▶ [Exercise prompt]: From the data below, return the exact lines starting at the line containing "Given: Click the" and ending at the line containing "Screen dimensions: 1354x1548", both included, and nothing else.

▶ [Extracted records]:
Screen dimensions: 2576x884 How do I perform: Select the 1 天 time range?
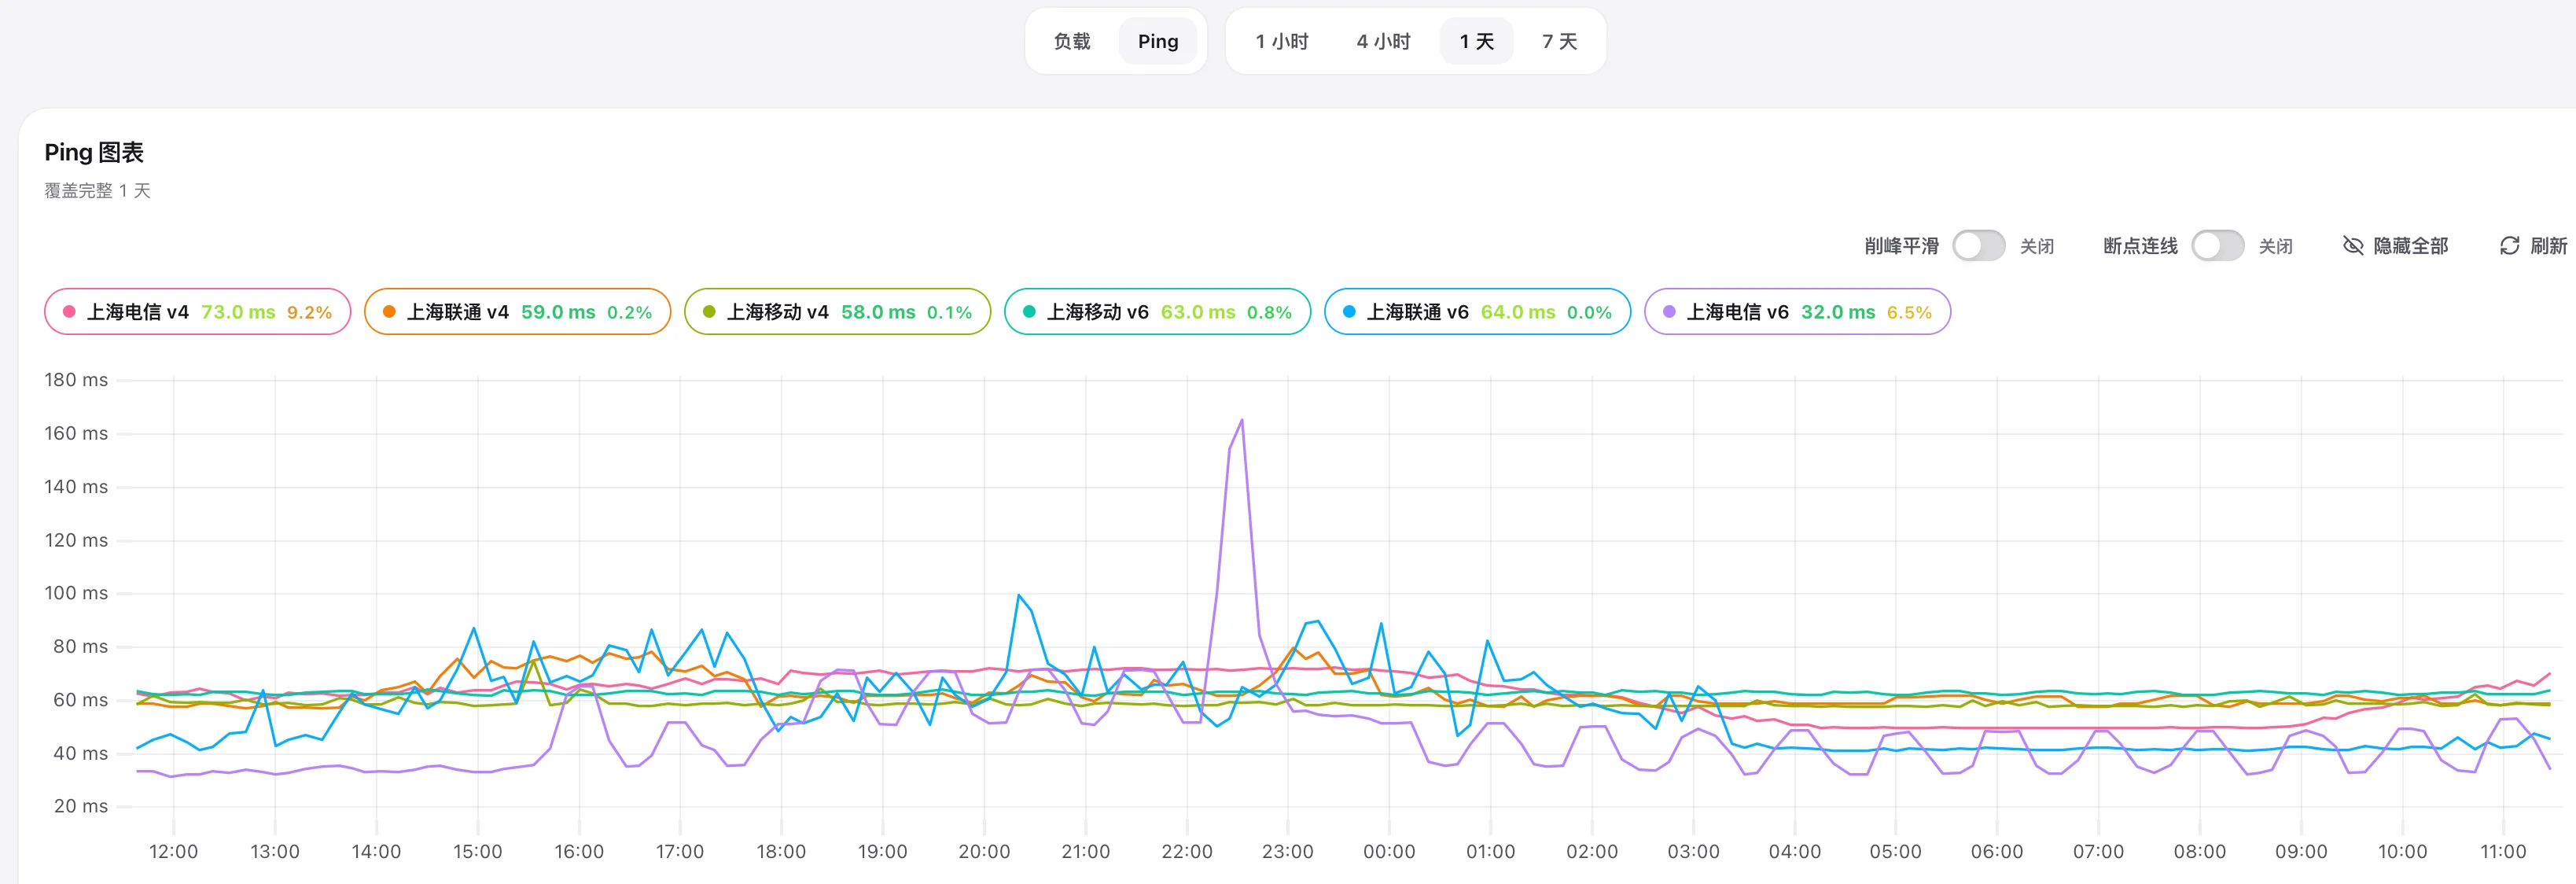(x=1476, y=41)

==

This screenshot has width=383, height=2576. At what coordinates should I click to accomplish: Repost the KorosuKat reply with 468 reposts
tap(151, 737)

---

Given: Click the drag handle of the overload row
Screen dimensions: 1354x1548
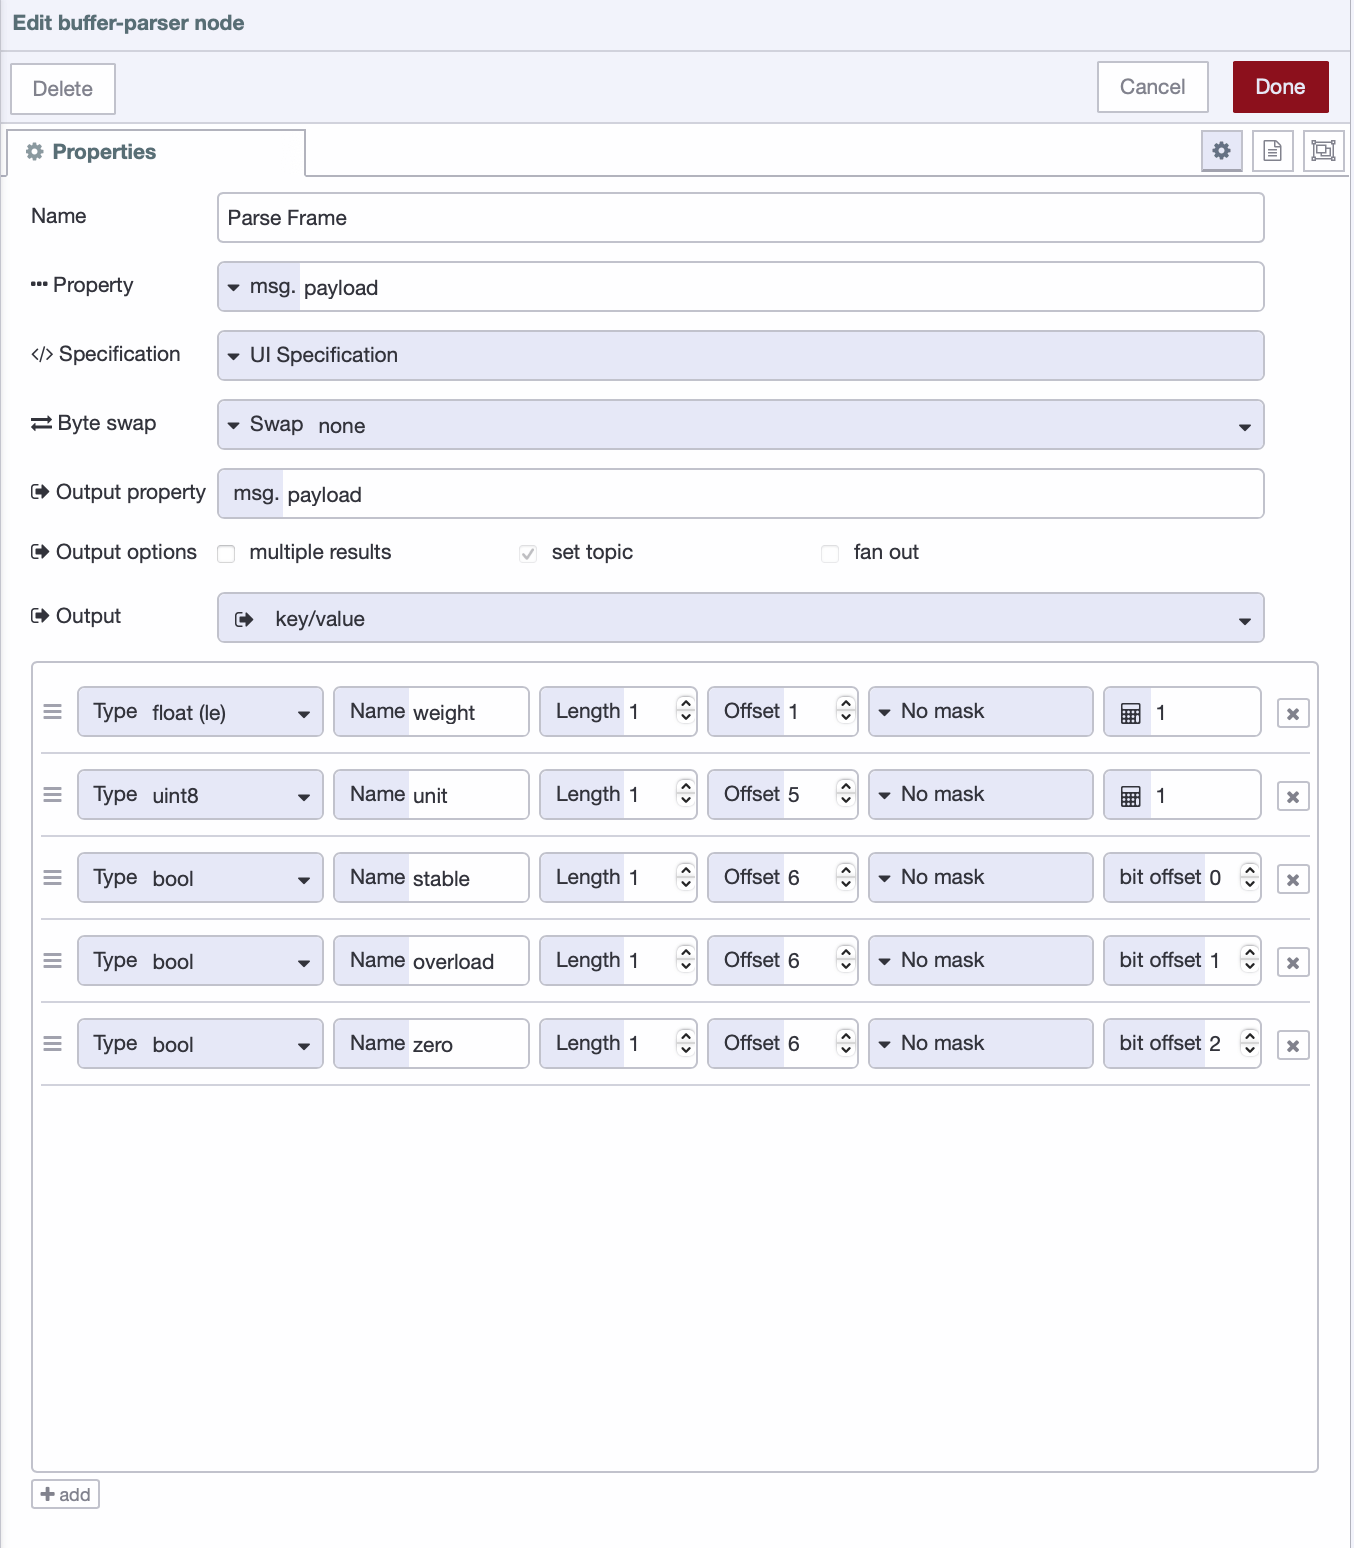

▶ [Solved exercise]:
Given: Click the drag handle of the overload row
Screen dimensions: 1354x1548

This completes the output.